D’abord une relecture attentive aurait permis d’éviter quelques coquilles : une fin de parenthèses absente par ci, une faute d’accord par là, un CNL ballotté entre Centre national du livre et Centre national des lettres… On regrette surtout quelques approximations : « La Bibliothèque publique d’information (BPI) de Beaubourg exerce une action vers les territoires dans les domaines de la formation de bibliothécaires territoriaux. » La rédaction laisse imaginer des partenariats formalisés, alors que la BPI répond, en ce qui concerne la formation de bibliothécaires, à des demandes ponctuelles. Approximations qui amènent parfois à des contrevérités : « […] le droit de prêt en bibliothèque, où la marge de négociation entre associations professionnelles, lecteurs et syndicats du livre est apparue très ténue pour les collectivités. » Cette formulation évacue le ministère de la Culture et de la Communication, pourtant instigateur des débats, et donne une place aux lecteurs qu’ils n’ont pas eue, n’étant pas regroupés en association. En outre, les interrogations portaient plus sur les principes (qui paie ?) que sur les marges possibles. Et enfin, n’est-il pas curieux de ne trouver aucune mention dans cet ouvrage (ou presque : il est indiqué une fois que le CNL aide les libraires) de la librairie, et de l’aide de l’État et de certaines collectivités à l’économie du livre ? La librairie n’est-elle pas également un facteur de développement local et d’aménagement du territoire ?

… et des lacunes

La partie la plus décevante reste celle consacrée à la lecture publique dans le deuxième volet de l’ouvrage. Passe encore qu’elle s’intitule « La lecture publique et le multimédia ». On peut certainement penser que les nouvelles technologies touchent l’ensemble des secteurs culturels, mais après tout, s’il s’agit de souligner de l’aveu même des auteurs que « les bibliothèques sont les meilleurs points d’accès à Internet », soit. Il est d’ailleurs dommage qu’un des sous-titres « Les BDP et Internet » et le contenu quelque peu focalisé sur les petites bibliothèques municipales laissent à penser, en creux, qu’Internet et les nouvelles technologies ne concernent pas les grandes médiathèques. Elles apprécieront…

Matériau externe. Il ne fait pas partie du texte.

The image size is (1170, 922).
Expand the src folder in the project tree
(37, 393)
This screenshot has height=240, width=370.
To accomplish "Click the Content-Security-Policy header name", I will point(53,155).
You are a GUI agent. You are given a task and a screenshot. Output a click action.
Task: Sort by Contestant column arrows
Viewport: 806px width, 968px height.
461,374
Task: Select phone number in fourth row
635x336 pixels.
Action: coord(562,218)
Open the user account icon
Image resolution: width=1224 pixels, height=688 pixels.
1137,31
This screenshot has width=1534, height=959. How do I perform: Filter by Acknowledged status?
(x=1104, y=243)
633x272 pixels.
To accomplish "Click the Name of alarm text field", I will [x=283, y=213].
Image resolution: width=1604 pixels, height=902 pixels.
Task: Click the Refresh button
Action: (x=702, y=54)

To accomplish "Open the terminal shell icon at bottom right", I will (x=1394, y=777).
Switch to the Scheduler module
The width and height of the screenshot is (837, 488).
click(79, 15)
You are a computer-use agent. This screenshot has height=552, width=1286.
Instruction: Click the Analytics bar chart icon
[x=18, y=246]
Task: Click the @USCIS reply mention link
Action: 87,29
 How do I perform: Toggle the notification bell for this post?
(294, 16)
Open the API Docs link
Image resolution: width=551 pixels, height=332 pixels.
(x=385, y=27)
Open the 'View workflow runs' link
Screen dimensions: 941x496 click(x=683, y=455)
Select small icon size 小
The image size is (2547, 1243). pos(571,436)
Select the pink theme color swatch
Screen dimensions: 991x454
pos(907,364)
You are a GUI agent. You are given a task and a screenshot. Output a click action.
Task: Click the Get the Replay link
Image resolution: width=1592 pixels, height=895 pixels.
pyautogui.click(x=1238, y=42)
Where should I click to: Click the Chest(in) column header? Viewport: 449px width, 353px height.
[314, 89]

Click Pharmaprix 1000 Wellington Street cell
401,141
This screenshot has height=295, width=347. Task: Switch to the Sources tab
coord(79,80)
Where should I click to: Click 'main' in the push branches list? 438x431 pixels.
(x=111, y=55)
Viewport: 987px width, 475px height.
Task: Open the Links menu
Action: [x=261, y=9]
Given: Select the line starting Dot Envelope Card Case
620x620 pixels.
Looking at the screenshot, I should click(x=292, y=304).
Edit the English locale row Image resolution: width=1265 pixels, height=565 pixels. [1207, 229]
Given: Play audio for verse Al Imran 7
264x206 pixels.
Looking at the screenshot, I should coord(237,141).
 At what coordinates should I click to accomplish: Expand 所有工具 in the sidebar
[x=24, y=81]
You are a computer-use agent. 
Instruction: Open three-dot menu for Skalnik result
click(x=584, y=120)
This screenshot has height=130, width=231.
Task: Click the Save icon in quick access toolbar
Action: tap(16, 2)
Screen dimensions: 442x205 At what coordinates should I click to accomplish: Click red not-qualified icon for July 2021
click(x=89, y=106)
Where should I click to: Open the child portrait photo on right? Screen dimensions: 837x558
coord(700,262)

Il est également dommage que, dans ce chapitre, soit mentionné en 2003 un programme d’aide à l’équipement des petites bibliothèques en multimédia qui a eu lieu en 1998 et 1999… Et que les actions illustrant « Internet, un enjeu pour les territoires ruraux » relèvent toutes des fédérations départementales des foyers ruraux. Enfin, pour achever les collègues « bédépistes », le paragraphe « Les BDP et le développement local » tient en deux exemples, sans autre forme de discours : exemples intéressants par ailleurs (bibliothèque intercommunale de Cuiseaux en Bourgogne et Ruralivres dans le Pas-de- Calais), mais c’est traiter trop légèrement une question fondamentale pour les bibliothèques départementales de prêt, acteurs majeurs des politiques territoriales.

Dans la partie consacrée aux bibliothèques municipales, on trouve curieusement un encadré « Éléments de dimensionnement d’une artothèque ». Si un acteur du développement local peut trouver intéressant de savoir qu’il faut 0,90 mètre linéaire pour ranger dix-huit estampes encadrées, nul doute que quelques éléments de dimensionnement d’une médiathèque de proximité auraient été plus pertinents.

Le paragraphe consacré à l’aide à l’investissement, quant à lui, est complètement déséquilibré. Les informations essentielles manquent : il s’agit du concours particulier dans le cadre de la dotation générale de décentralisation. Différentes opérations peuvent être aidées (construction, aménagement, équipement mobilier, équipement informatique…) et le Centre national du livre vient en complément sur la constitution initiale du fonds qui peut être traitée en investissement.

Sur l’éligibilité des dossiers, les propos sont à la fois lacunaires (le seuil minimal de 100 m2 n’est pas mentionné) et inutilement prolixes sur les surfaces. Mais peut-être est-il plus important de préciser que x m2 de la salle d’expositions peuvent être pris en compte dans le calcul des subventions que d’insister sur la nécessaire réflexion autour du projet de lecture publique à l’échelle du territoire…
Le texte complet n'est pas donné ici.